» What you have to do
Pick up the passage below about whether success hinges on one skill, which comes before the data, and keep writing from its last sentence.

» Source passage
****************************************

Does success hinge on one skill?
Many people say it does. They believe that a single special ability is the key to excelling.
But I’m not so sure. In my eyes, this narrow view of success only skims the surface.
Take Bill Gates for instance. Everyone knows he’s a programming genius. Most people probably credit his fame and fortune to this one talent.
But what about his flair for strategic thinking?
Gates is also a master communicator and skilfully collaborates with others. Without these abilities, Microsoft’s co-founder may have been just another Silicon Valley employee.
There’s a name for this: The Iceberg Principle. It states that only a small portion of information is clearly visible. Many of the key facts sit below the surface.
I believe the multidimensional nature of success is fascinating. You can apply it to almost anything.
In a minute, I’m going to talk about how to trade successfully. And contrary to what many people think, it involves a lot more than a wiz-bang entry strategy.
But first, let me tell you a short story.
It’s another example of how success rarely hinges on one thing. Viewing excellence from different angles can give you a new take on your own situation.

****************************************

» Raw data
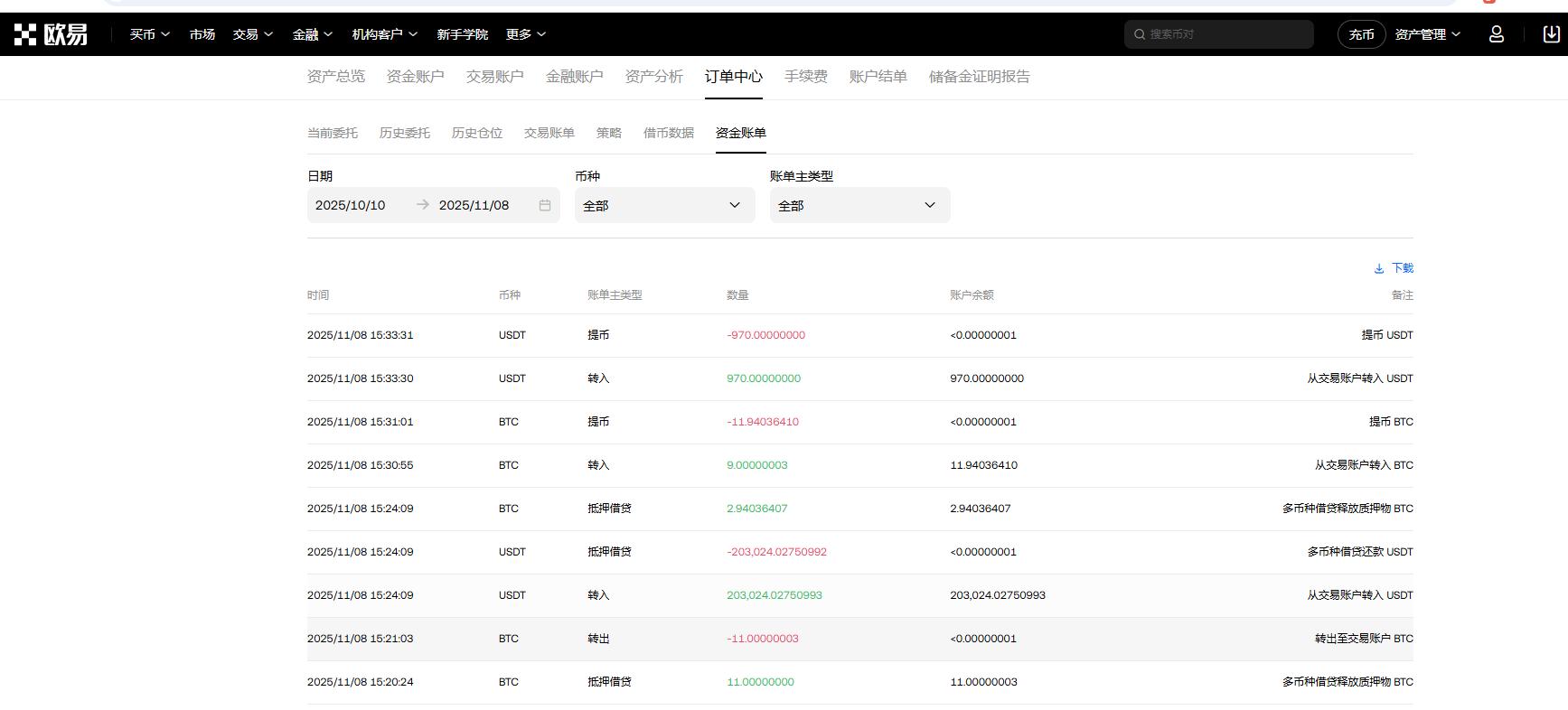
Task: Click the OKX 欧易 logo
Action: pyautogui.click(x=51, y=34)
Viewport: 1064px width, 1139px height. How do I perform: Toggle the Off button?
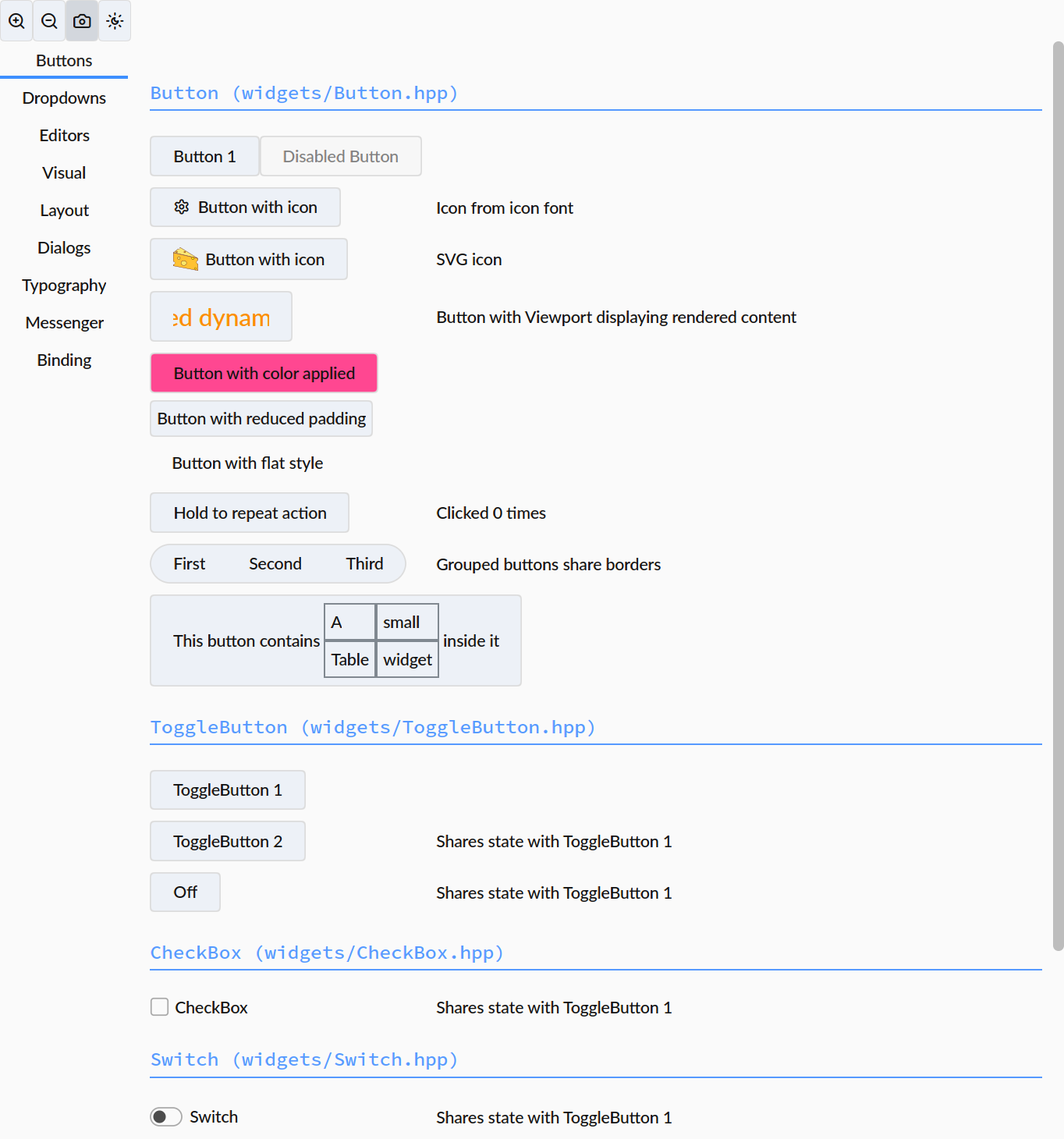pos(185,892)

****************************************

» Result
Beware of an Achilles’ heel
We recently attended one of my family’s favourite events — the Little Athletics State Multi-Event Championships. My kids got to compete with some of NSW’s best junior athletes.
If you don’t know, a multi-event is like a decathlon that you might see at an Olympics. Athletes compete for points across a range of events.
Success in this type of sport requires all-round talent. A single special ability won’t get you on the podium. Athletes need to score well in every event to stay in contention.
But all too often, a weak event ruins someone’s chances…
I saw top runners who couldn’t throw a shot put, excellent field athletes whose running skills weren’t up to scratch, and sprinters who couldn’t hold it together over 800 metres.
Watching the leaderboard shuffle around after each event was gripping. Slowly but surely it became clear which athletes had the full range of skills.
Trading is no different…
A successful trader needs to master a host of abilities. It simply isn’t enough to have a great entry technique. You must ‘score’ well in a range of areas.
It’s interesting to look back at some of my colleagues over the years…
A standout memory is of a foreign exchange trader during my days at Bankers Trust. He had just come over from another investment bank, and he had a big reputation.
I guess this guy was keen to make an impression…and he did exactly that.
In one of his first days on the job, I recall him losing over $1 million dollars. This was an earth-shattering event back in 1993. His stay at the bank was over in record time.
Now this guy had many hallmarks of a top currency dealer: He was assertive, lightning fast with numbers, and he had steely emotional control when under pressure.
But there was a weakness…
He didn’t always keep risks in check.
It was like the gun sprinter who couldn’t handle a discus. You can’t win a multi-skilled event without a full set of skills. Sooner or later, a weakness drags you down.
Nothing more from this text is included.